Accumulation of 1,3-β-D-glucans, in response to aluminum and cytosolic calcium in Triticum aestivum

Abstract

One of the most rapid responses to aluminum (Al) stress in plants is enhanced synthesis and deposition of 1,3-β-D-glucans (callose) in root tips. Ironically, Al-induced synthesis and deposition of callose occurs in vivo, despite evidence from in vitro systems that suggests that Al is a powerful inhibitor of 1,3-β-D-glucan synthase. We set out to test the hypothesis that an Al-induced increase in the activity of free calcium in the cytoplasm ([Ca2+]cyt) is the trigger for enhanced synthesis of callose in in vivo systems, an effect that would not be observed in in vitro systems.

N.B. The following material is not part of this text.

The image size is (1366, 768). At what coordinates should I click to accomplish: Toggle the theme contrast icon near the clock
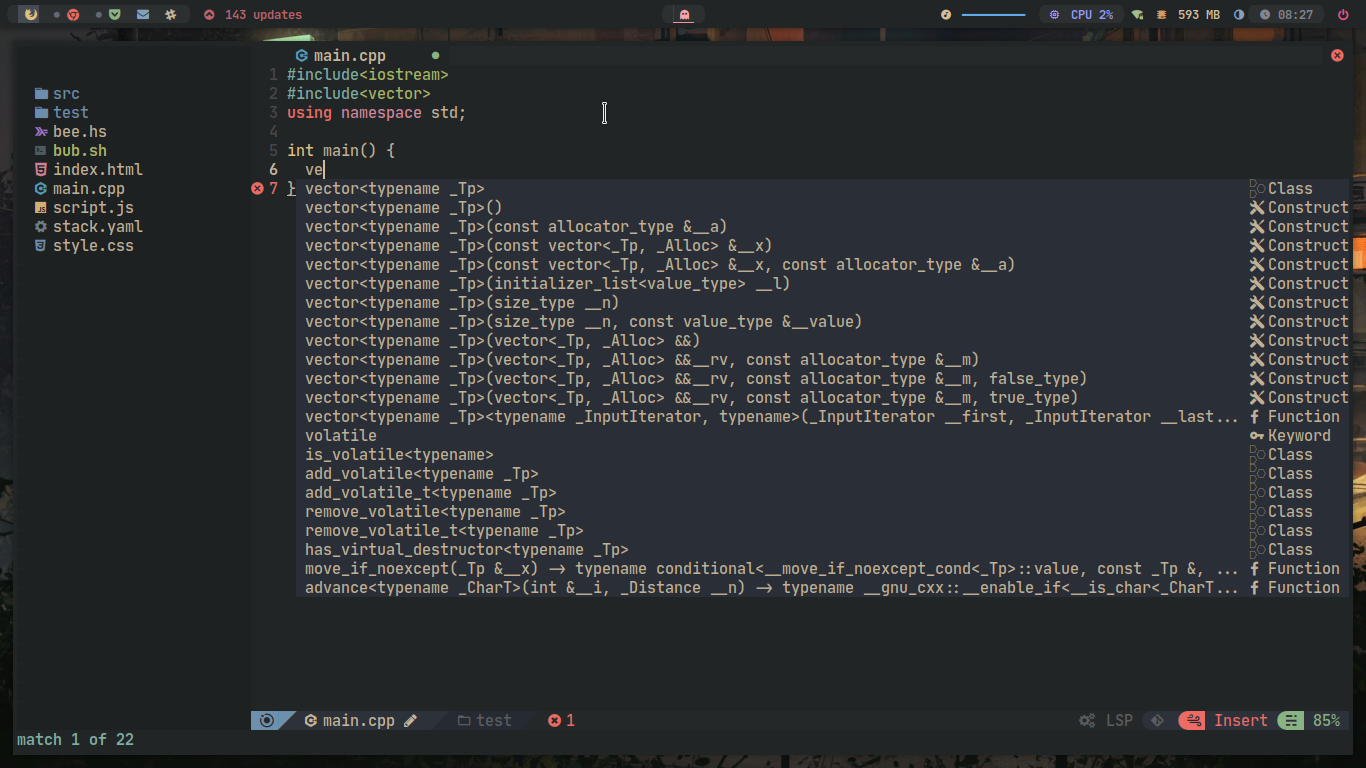(1238, 14)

Root tips of an Al-sensitive cultivar of Triticum aestivum were treated with Al (0-100 μM) or the Ca ionophore A23187 (0-3 μM) for 3-24 h, and the effects on [Ca2+]cyt and synthesis of callose were measured using confocal laser scanning microscopy. Treatment with Al induced a rapid increase in both [Ca2+]cyt (4.7-fold) and synthesis of callose (30-fold). Treatment with the Ca ionophore, A23187, also elicited an increase in [Ca2+]cyt (6.6-fold). Despite a greater increase in [Ca2+]cyt in the presence of A23187, this increase was accompanied by a smaller increase in callose deposition (11-fold) than was observed in the presence of Al. These data suggest that an increase in [Ca2+]cyt is not the only factor modulating increases in callose synthesis and deposition in the presence of Al.